Let’s move on to a second point by Bagus:

At one point, [Reisman] stresses the practical difficulties of mass bankruptcies during a deflation:

[M]ass bankruptcies, which, given the inability of today's judicial system to keep pace even with its current case load, would probably take a decade or more to get sorted out. That would mean that in the interval the economy would be largely paralyzed, because no one would know just who owned what. (1996, p. 961)

The ability of the present-day judicial system to handle cases of mass bankruptcy is not, of course, a theoretical argument against deflation. For Reisman's argument deals with the practical difficulties a severe deflation might have to face in today's judicial system. Yet there is no theoretical reason why there could not be a judicial system that could settle the lawsuits quickly. But let us deal with this practical argument.

The quote starts mid paragraph, leaving out a sentence by Reisman which reads:

Solving the problem of “an excessive debt burden” by means of inflation in any form is a reprehensible practice.

Bagus agrees with Reisman that that's reprehensible. Omitting that part of Reisman's view was misleading. Bagus presents Reisman as defending inflation using a weak argument (a mere practical point rather than a theoretical argument). But Reisman wasn't trying to defend inflation, he was just bringing up an important practical consideration about not destroying civilization.

Bagus continues:

It must be stressed that an increased demand for judicial services on the free market brings about an increased supply of those services. Yet, Reisman could contend that we face a government monopoly of judicial services. However, politicians would likely come up with emergency measures if deflation caused bankruptcies which overstrained the judicial system.[35] For politicians are eager to search and find problems they can fix. Also the judicial system itself could come up with solutions for this problem.

The basic theme of Bagus’ article is that six Austrian economics aren’t, in his opinion, radical enough, not even Rothbard. Bagus wants full 100% capitalism and freedom no matter what. I read him as such an anti-government libertarian that I think he’s an anarchist. With that context in mind:

Why is Bagus expressing his confidence in the government to come up with some emergency measures to fix a problem? Why does he think this is something politicians can fix effectively? I don’t get it. Here Bagus is objecting from a perspective of trusting government competence much more than Reisman does, contrary to the general themes of Bagus’ other comments.

Bagus provides no arguments about why government would be able to succeed at improving the judicial system. We've seen historically that the importance or urgency of an issue, such as war, education or healthcare, does not automatically make governments wise or competent.

Of course some entrepreneurs can have difficulties in the sense, that other entrepreneurs who anticipated the price drop and held their money back, can bid resources away from them.

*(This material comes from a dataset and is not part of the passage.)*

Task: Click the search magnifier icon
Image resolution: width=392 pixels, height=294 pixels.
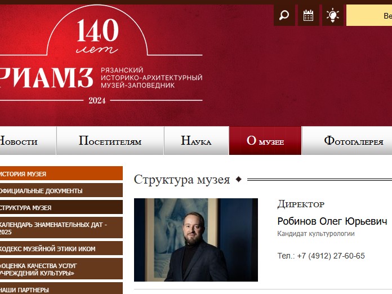Action: 284,15
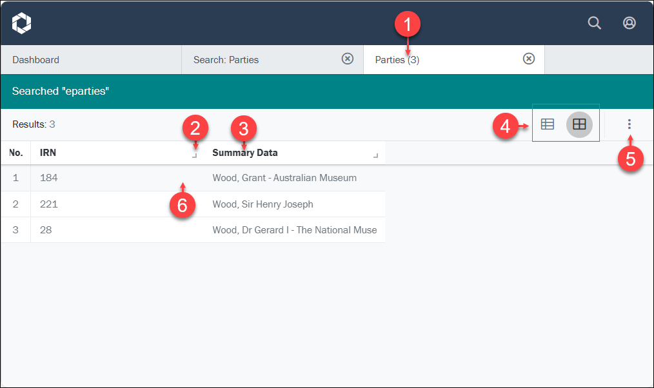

Entrepreneurs who anticipate price changes can always profit relative to the entrepreneurs who did not anticipate them.

Is the job of the entrepreneur to anticipate market conditions, anticipate government policies that affect market conditions, or both? Bagus seems to find it acceptable that businessmen lose money, including going bankrupt, for not anticipating new government policies that cause deflation.

I think a businessman's job should be focused on his industry, not on understanding politicians, lobbying for policies (being a cause of government policy makes it easier to anticipate), getting friends in high places to give him tips about the balance of power, etc. I want businessmen to be separate from government. See Atlas Shrugged for further discussion of political pull – it was men like James Taggart, not Hank Rearden, who were better able to anticipate new government policies.